◆ **Work task**: Check the listing below line by line and report how many lines hold "image", with no other words.

════

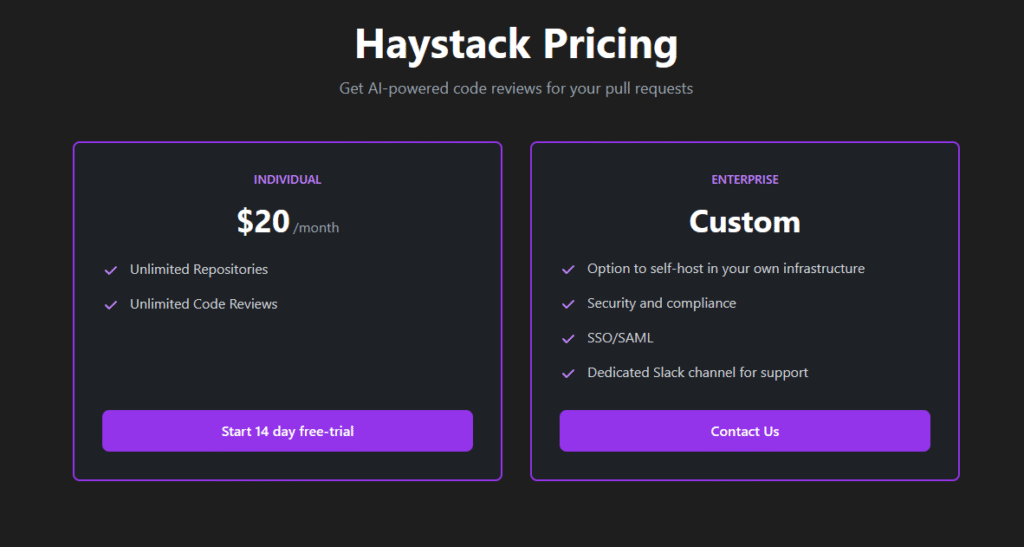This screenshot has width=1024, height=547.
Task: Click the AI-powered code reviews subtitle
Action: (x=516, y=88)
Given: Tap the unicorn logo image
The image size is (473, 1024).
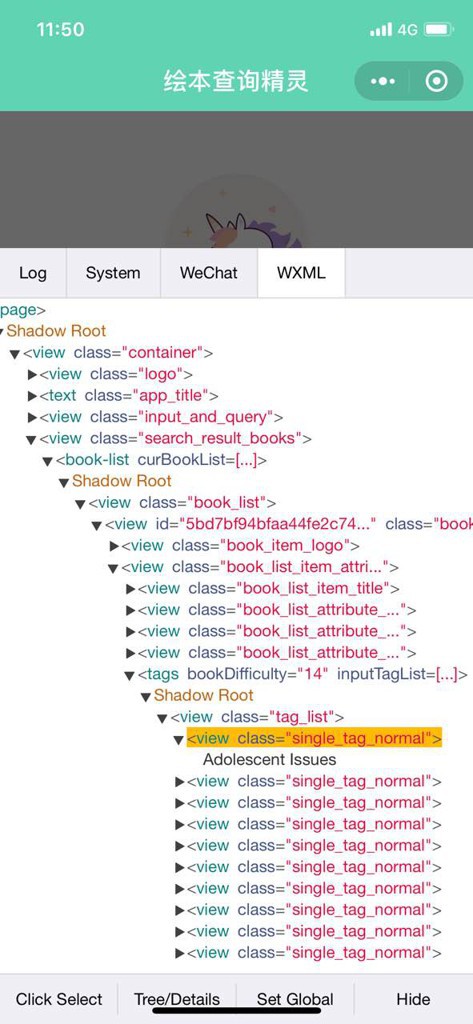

════

◆ **Response to the exercise**: 2